If √{{19 + 8√3}/{7 - 4√3}} = a+b√3, then a equals

Question

If \(\sqrt{\cfrac{19+8\sqrt3} {7-4\sqrt3}} =a+b\sqrt3,\) then a equals

(a) 6

(b) 4

(c) 11

(d) 7

Answer 1

Correct option : (c) 11

\(\because\) \(19+8\sqrt3 =16+3+8\sqrt3\)

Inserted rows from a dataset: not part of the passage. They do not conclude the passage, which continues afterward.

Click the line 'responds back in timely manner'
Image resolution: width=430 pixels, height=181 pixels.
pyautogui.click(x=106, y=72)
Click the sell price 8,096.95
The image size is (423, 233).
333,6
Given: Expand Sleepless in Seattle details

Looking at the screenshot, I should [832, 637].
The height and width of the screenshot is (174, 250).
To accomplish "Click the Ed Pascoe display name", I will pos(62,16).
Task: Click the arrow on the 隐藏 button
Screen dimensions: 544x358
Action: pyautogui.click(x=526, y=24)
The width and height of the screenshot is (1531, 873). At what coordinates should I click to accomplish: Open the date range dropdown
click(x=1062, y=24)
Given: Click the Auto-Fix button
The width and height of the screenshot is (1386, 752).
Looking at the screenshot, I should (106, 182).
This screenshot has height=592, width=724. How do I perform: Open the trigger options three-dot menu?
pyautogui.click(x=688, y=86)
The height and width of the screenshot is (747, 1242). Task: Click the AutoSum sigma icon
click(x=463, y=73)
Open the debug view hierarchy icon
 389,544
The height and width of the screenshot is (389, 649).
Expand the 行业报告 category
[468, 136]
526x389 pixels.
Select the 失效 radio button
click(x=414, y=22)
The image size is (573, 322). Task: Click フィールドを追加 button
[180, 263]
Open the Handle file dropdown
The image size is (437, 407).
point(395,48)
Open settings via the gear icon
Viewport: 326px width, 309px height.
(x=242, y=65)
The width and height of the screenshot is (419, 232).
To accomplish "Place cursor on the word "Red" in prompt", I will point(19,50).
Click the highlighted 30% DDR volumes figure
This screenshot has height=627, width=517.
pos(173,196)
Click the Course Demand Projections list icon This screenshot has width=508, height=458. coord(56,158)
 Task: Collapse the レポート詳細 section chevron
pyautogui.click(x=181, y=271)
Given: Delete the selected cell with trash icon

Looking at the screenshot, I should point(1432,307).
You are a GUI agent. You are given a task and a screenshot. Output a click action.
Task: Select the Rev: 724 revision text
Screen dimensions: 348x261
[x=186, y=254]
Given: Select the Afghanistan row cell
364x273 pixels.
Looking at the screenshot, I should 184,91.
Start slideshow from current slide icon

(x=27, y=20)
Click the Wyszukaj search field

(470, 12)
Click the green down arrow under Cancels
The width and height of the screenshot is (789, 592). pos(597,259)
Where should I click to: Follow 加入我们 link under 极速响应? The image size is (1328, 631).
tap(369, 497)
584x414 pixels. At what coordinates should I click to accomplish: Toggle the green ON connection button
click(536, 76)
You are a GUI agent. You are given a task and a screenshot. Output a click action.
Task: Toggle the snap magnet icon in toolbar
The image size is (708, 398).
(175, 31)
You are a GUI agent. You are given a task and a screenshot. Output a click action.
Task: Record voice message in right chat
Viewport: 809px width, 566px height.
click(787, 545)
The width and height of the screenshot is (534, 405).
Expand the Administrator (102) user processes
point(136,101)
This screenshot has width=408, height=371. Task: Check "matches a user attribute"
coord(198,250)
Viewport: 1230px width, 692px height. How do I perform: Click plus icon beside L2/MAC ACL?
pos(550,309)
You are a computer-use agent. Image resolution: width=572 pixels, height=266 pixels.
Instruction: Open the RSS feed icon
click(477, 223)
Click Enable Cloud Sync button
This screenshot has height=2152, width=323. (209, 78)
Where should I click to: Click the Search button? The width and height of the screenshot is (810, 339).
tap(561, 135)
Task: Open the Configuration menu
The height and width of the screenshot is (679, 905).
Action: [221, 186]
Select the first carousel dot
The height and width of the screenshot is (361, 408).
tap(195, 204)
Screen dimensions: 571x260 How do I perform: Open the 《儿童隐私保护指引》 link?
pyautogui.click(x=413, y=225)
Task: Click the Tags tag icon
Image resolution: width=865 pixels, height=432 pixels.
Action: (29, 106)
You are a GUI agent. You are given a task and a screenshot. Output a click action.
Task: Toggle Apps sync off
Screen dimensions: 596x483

\(=4^2 +(\sqrt3)^2 +2 \times 4\times \sqrt3\)

\(=(4+\sqrt3)^2\)

Also \(7-4\sqrt3 =4+3-4\sqrt3\)

\(=2^2+(\sqrt3)^2 -2 \times 2\times\sqrt3\)

\(=(2-\sqrt3)^2\)

\(\therefore\) \(\sqrt{\frac{19+8\sqrt3}{7-4\sqrt3}} =\frac{4+\sqrt3}{2-\sqrt3} =\frac{4+\sqrt3}{2-\sqrt3} \times \frac{2+\sqrt3}{2+\sqrt3}\)

\(=\frac{8+2\sqrt3 +4\sqrt3+3}{4-(\sqrt3)^2}\)

\( =\frac{11+6\sqrt3}{1} =11+6\sqrt3\)

\(=a+b\sqrt3\)

\(\therefore \boxed{a=11},b=6\).